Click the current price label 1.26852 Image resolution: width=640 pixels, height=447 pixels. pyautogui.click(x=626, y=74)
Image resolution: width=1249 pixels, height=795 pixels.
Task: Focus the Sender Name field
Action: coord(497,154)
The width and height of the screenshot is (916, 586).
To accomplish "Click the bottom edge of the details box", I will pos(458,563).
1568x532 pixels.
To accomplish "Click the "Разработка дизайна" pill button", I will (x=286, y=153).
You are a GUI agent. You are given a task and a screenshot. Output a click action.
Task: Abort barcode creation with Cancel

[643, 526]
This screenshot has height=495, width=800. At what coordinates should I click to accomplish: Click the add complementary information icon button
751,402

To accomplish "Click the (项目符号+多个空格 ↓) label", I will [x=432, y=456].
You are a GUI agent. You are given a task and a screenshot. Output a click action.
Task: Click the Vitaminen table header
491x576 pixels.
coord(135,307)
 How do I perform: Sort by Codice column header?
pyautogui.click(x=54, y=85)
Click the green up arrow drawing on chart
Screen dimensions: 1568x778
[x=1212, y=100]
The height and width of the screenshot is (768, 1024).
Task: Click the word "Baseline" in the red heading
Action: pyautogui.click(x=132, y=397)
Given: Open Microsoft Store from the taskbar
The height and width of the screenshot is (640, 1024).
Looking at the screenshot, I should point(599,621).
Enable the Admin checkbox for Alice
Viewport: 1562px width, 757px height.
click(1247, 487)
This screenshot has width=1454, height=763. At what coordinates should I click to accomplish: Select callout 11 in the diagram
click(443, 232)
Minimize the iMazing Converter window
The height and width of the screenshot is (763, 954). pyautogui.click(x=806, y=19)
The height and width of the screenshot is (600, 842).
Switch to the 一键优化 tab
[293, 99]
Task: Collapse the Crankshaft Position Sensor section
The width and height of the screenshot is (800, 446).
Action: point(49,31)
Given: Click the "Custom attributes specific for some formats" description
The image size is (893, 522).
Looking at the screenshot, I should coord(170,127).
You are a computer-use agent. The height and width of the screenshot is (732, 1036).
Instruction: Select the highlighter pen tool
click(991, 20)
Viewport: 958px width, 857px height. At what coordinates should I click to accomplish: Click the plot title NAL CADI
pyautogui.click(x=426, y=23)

- - -

An exact transcription of all the records is required.

→ **RESPONSE**
Click the current price label 1.26852 Image resolution: width=640 pixels, height=447 pixels. pyautogui.click(x=626, y=74)
Image resolution: width=1249 pixels, height=795 pixels.
Task: Focus the Sender Name field
Action: coord(497,154)
The width and height of the screenshot is (916, 586).
To accomplish "Click the bottom edge of the details box", I will pos(458,563).
1568x532 pixels.
To accomplish "Click the "Разработка дизайна" pill button", I will (x=286, y=153).
You are a GUI agent. You are given a task and a screenshot. Output a click action.
Task: Abort barcode creation with Cancel

[643, 526]
This screenshot has height=495, width=800. At what coordinates should I click to accomplish: Click the add complementary information icon button
751,402

To accomplish "Click the (项目符号+多个空格 ↓) label", I will [x=432, y=456].
You are a GUI agent. You are given a task and a screenshot. Output a click action.
Task: Click the Vitaminen table header
491x576 pixels.
coord(135,307)
 How do I perform: Sort by Codice column header?
pyautogui.click(x=54, y=85)
Click the green up arrow drawing on chart
Screen dimensions: 1568x778
[x=1212, y=100]
The height and width of the screenshot is (768, 1024).
Task: Click the word "Baseline" in the red heading
Action: pyautogui.click(x=132, y=397)
Given: Open Microsoft Store from the taskbar
The height and width of the screenshot is (640, 1024).
Looking at the screenshot, I should point(599,621).
Enable the Admin checkbox for Alice
Viewport: 1562px width, 757px height.
click(1247, 487)
This screenshot has width=1454, height=763. At what coordinates should I click to accomplish: Select callout 11 in the diagram
click(443, 232)
Minimize the iMazing Converter window
The height and width of the screenshot is (763, 954). pyautogui.click(x=806, y=19)
The height and width of the screenshot is (600, 842).
Switch to the 一键优化 tab
[293, 99]
Task: Collapse the Crankshaft Position Sensor section
The width and height of the screenshot is (800, 446).
Action: point(49,31)
Given: Click the "Custom attributes specific for some formats" description
The image size is (893, 522).
Looking at the screenshot, I should coord(170,127).
You are a computer-use agent. The height and width of the screenshot is (732, 1036).
Instruction: Select the highlighter pen tool
click(991, 20)
Viewport: 958px width, 857px height. At what coordinates should I click to accomplish: Click the plot title NAL CADI
pyautogui.click(x=426, y=23)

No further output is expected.